World’s largest fund abandons green activism over Russia fears
BLACKROCK has warned that it will vote against most shareholder green activism this year for being too extreme, in a significant U-turn by the world’s biggest money manager.
The company said it was concerned about proposals to stop financing fossil fuel companies, including forcing them to decommission assets and setting absolute targets for reducing emissions in their supply chains.
It comes as Blackrock said Russia’s invasion of Ukraine has impacted the transition to net-zero, adding that shortterm investment in traditional energy sources is now required to boost security. In a stewardship report, the asset manager said: “We do not consider [the proposals] to be consistent with our clients’ long-term financial interests.”
It added: “Many of the climaterelated shareholder proposals coming to a vote in 2022 are more prescriptive or constraining on companies [than last year] and may not promote long-term shareholder value.”
Last week, Barclays also defied green
activists with a pledge to invest in new oil and gas projects to help Europe wean itself off Russian fossil fuel.
Blackrock has ballooned to manage more than $10 trillion (£7.3 trillion) in assets, giving the company significant stakes and influence in many of the world’s largest corporations. Its update represents a volte face for the asset manager which has been at the forefront of Wall Street’s push to encourage companies to shun fossil fuels and transition to greener alternatives.
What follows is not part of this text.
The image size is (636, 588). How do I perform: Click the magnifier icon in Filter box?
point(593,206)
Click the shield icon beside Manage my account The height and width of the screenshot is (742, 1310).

In January 2020, chief executive Larry Fink, said “climate risk is investment risk” as he positioned Blackrock as a leader in ethical, social and governance (ESG) investing.
The decision to distance itself from “prescriptive” climate change policies comes as institutional investors face criticism for allegedly pushing political agendas.
A Blackrock spokesman said: “Blackrock is interested in companies’ strategies and plans for responding to the challenges – and capturing the opportunities – of the energy transition, because they will have a direct impact on our clients’ investment outcomes.”